The -u option specifies that sec_admin should find the master replica.
Normally you specify the name of a cell for name in conjunction with
the -u option. In this case sec_admin finds the master replica in that
cell. If you use a replica name for name, sec_admin queries the named
replica to find the master replica in the named replica's cell.

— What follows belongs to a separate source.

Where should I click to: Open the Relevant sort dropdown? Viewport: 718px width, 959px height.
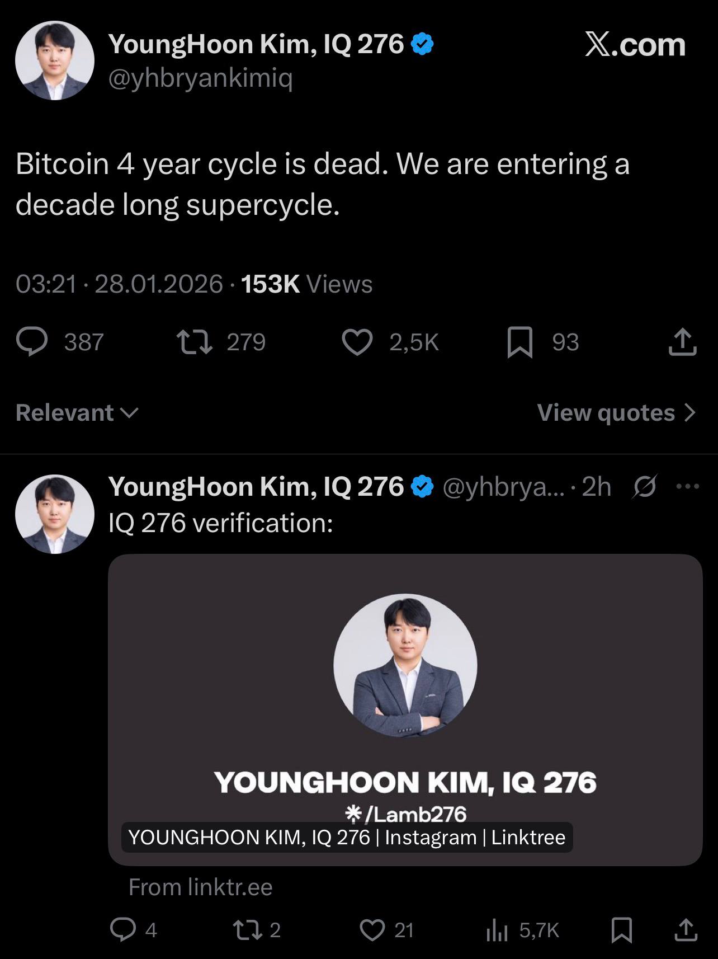tap(77, 413)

If you supply no arguments, sec_admin displays the current default
replica and default cell.
stop Stops the Security Server (secd) associated with the default
replica.
sta[te] -maintenance | -service
Puts the master replica into maintenance state or takes it out
of maintenance state. This subcommand is useful for performing
backups of the registry database.
If the current default replica is not the master, sec_admin
attempts to bind to the master.
The -maintenance flag causes the master replica to save its
database to disk and refuse any updates.
The -service flag causes the master replica to return to its
normal "in service" state and start accepting updates.
e[xit] or q[uit]
The quit and exit subcommands end the sec_admin session.
EXAMPLES
1. The following example, invokes sec_admin and uses the lrep sub-
command to list replicas on the replica list and their states:
$ r sys$system:dce$sec_admin
Default replica: /.../dresden.com/subsys/dce/sec/rs_server_250_2
Default cell: /.../dresden.com
sec_admin> lrep -st
Replicas in cell /.../dresden.com
(master) subsys/dce/sec/master
state: in service
Last update received at: 1993/11/16.12:46:59
Last update's seqno: 0.3bc
subsys/dce/sec/rs_server_250_2
state: in service
Last update received at: 1993/11/16.12:46:59
Last update's seqno: 0.3bc
subsys/dce/sec/rs_server_250_3
state: in service
Last update received at: 1993/11/16.12:46:59
Last update's seqno: 0.3bc
sec_admin>
2. The following example, sets the default replica to the master in
the local cell:
sec_admin> site /.: -u
Default replica: /.../dresden.com/subsys/dce/sec/master
Default cell: /.../dresden.com
sec_admin>
|
|